◆ **Exercise passage**:
-*-
The housing market has done well during the Covid-19 pandemic as demand for homes has outstripped supply and the cost of building material has jumped. As a result, there are concerns about whether this housing bubble or whether there will be a slowdown. In this next housing crash prediction, we will explain why home prices have jumped and whether there will be a repeat of what happened in 2008/9.
Global home prices have risen
Data published by most countries show that home prices have jumped sharply since the pandemic. In Australia, the Australian Bureau of Statistics data showed that home prices jumped by 5% in the third quarter and by 21% in 2021. As a result, the mean home price in the country has jumped to a record A$863,500.
In New Zealand, home prices by more than a quarter to over $900k, according to data by CoreLogic. The same trend is happening in the UK, where home prices rose by over 21,000 pounds in 2021.
In the US, the closely watched Case-Shiller index has been in a strong bullish trend, as you can see in the chart below. The average home price in the US soared by 16.9% in 2021, bringing the average price to $381k.
The same trend happened in most developed countries like Japan, Switzerland, and Germany. Therefore, whenever there is such a big move, there are always fears that prices will tumble. This is what we will seek to explain in this next housing crash prediction.
Housing bubble: Why housing prices have soared
There are several reasons why home prices have soared in the past few years. First, there is the issue of supply. In most countries, governments announced lockdowns to slow the spread of the virus. As a result, many people who work in the property market reduced their output, leading to lower inventories.
Second, the pandemic led to higher demand for homes because of the savings that people generated when staying at home. As a result, most of them were able to save money to afford their deposits. That was not possible to achieve before the pandemic started.
Third, home prices jumped because of decisions by central banks. For example, the Federal Reserve brought interest rates to a record low and announced its biggest balance sheet expansion on record. As a result, with low-interest rates, people could afford mortgages. The same trend happened among other central banks like the European Central Bank, Bank of England, and the Reserve Bank of Australia.
Fourth, the cost of the building rose during the pandemic. As shown below, the cost of lumber soared during the pandemic. Other building materials like cement and paint have also risen. Workers are also being paid more money partly because of the restrictions of migrants.
There are other reasons why housing prices have risen during the pandemic. For example, the robust performance of the stock and cryptocurrency market has led to more wealth. Most of these new wealthy people have channelled their wealth to the property market.
Risks to the housing market
To develop a good housing crash prediction, we need to look at some of the risks posing to the property market in 2022.
The biggest is that central banks have started hinting that they will turn hawkish this year. For example, the BOE has already delivered a 50 basis point rate hike in the past few months in the UK. Moreover, the bank has hinted that more hikes are on their way.
Similarly, the Fed has started slashing its quantitative easing (QE) purchases and hinted that it would deliver about three hikes this year. The ECB, RBA, and RBN are also expected to start tightening.
-*-
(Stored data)

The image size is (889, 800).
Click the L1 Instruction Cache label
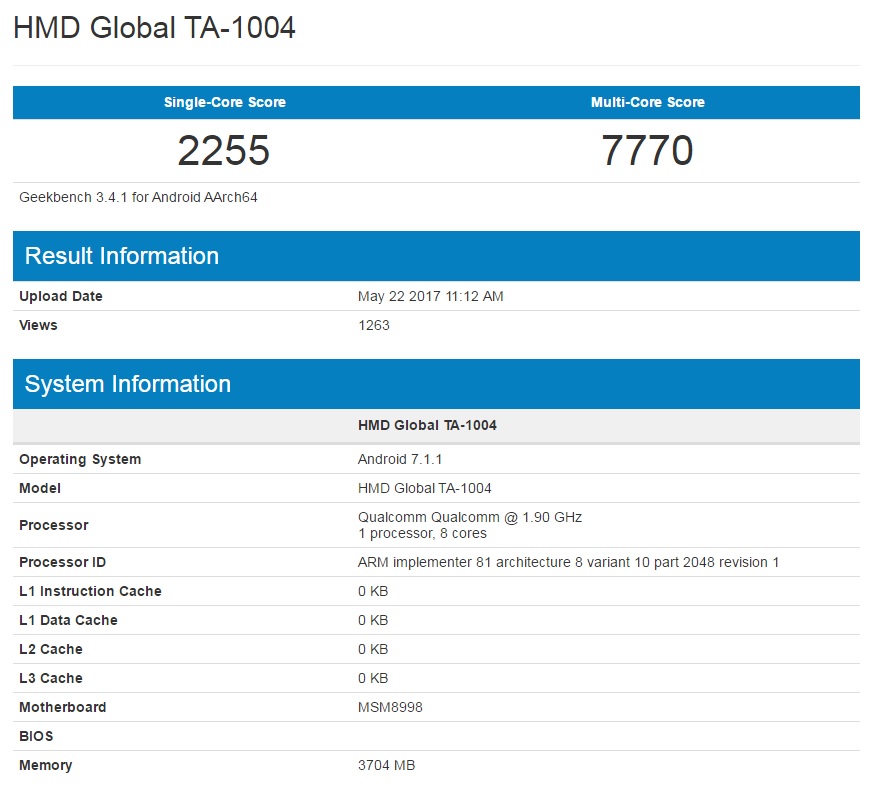[90, 591]
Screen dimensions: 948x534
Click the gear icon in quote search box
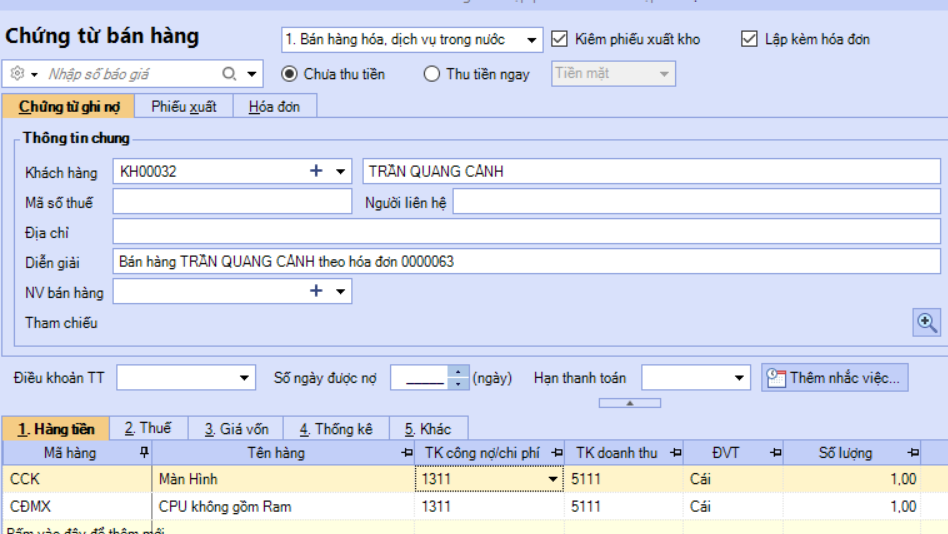(x=17, y=74)
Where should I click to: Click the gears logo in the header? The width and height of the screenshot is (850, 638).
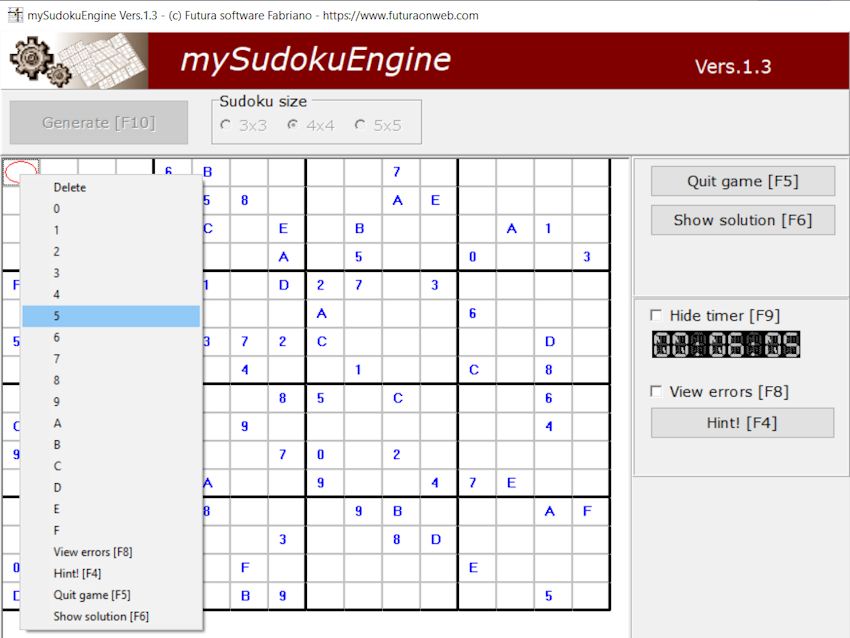(x=30, y=60)
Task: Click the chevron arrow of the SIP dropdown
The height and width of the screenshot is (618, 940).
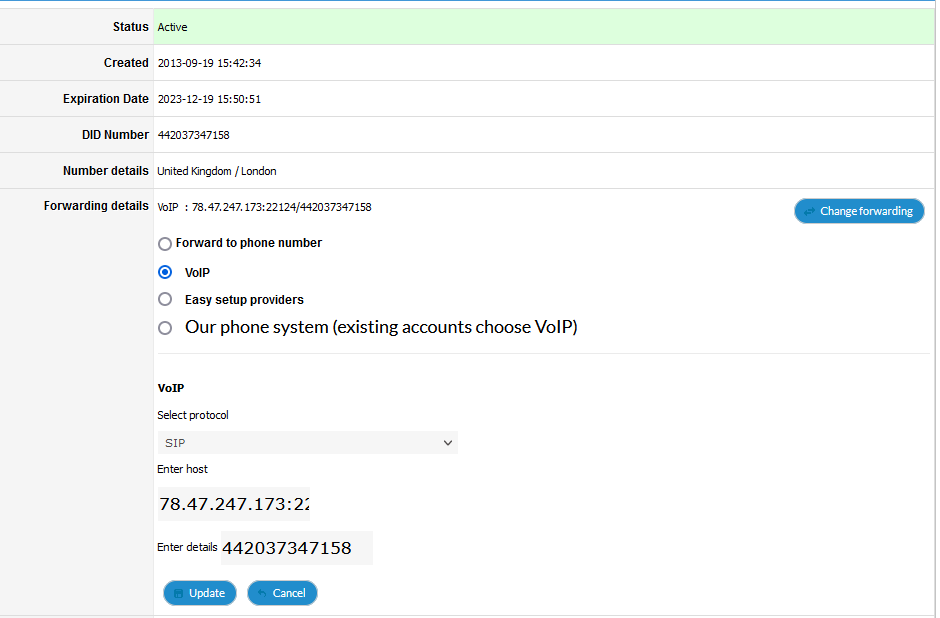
-*-
◆ **What this exercise asks**:
• 1. According to the housing market text, what record mean home price has Australia reached?
• 2. In the housing market text, shorten the paragraph beginning "Third, home prices jumped because of decisions by central banks" while keeping its main facts.
• 3. Write a continuation of the housing market text, starting after its final sentence.

◆ **Solved problems**:
• 1. The mean home price in Australia has reached a record A$863,500.

• 2. Central bank decisions also pushed home prices up. The Federal Reserve cut interest rates to a record low and announced its largest balance sheet expansion on record, which made mortgages affordable. The European Central Bank, Bank of England, and Reserve Bank of Australia followed the same course.

• 3.
Therefore, rates will lead to slower demand for home prices in the most developed world as rates rise. As a result, home sellers will likely start and continue lowering their home prices.
Another reason why many experts are making their home price crash predictions is because many people have been priced out of the housing market. As a result, as prices jump, there will be a likelihood that prices will start slowing.
Meanwhile, there are risks that the Chinese housing market will continue its crash in 2022. As you recall, the housing market in the country went through jitters as the Evergrande crisisstarted. Other housing giants like Kaisa, Shimao, and Fortune Land have all moved into distress. China home prices have also declined recently. Therefore, if the trend continues, we could see ripple effects in other countries.
Next housing crash prediction 2022
To understand whether the housing bubble will burst in 2022, we need to understand why prices declined sharply in 2008.
The main cause was that many banks offered sub-prime mortgages to people who could not afford to make payments. As a result, as the Fed started hiking interest rates, the number of defaults soared, leading to a collapse.
However, market conditions are now significantly different from those in 2008. For ]
one, American giants like JP Morgan, Goldman Sachs, and Wells Fargo have changed their business model such that they are no longer exposed to the sector as they used to be. Instead, these companies are now focusing on other areas like institutional banking.
Another reason why a housing crash will likely not happen is that while mortgage debt has soared in the past few years, its share of the economy has been dropping, as shown below.
Finally, while inflation has soared, there is a likelihood that the Fed will hike interest rates at a gradual pace in a bid to prevent shocks in the market.
Summary: Will the housing bubble burst in 2022?
In this article, we have looked at some of the reasons why home prices have soared in most countries like the US and UK. We have also explained some of the risks that the home market faces in 2022. In general, we expect that home prices will slow down in 2022. However, we cannot characterize this as a housing crash.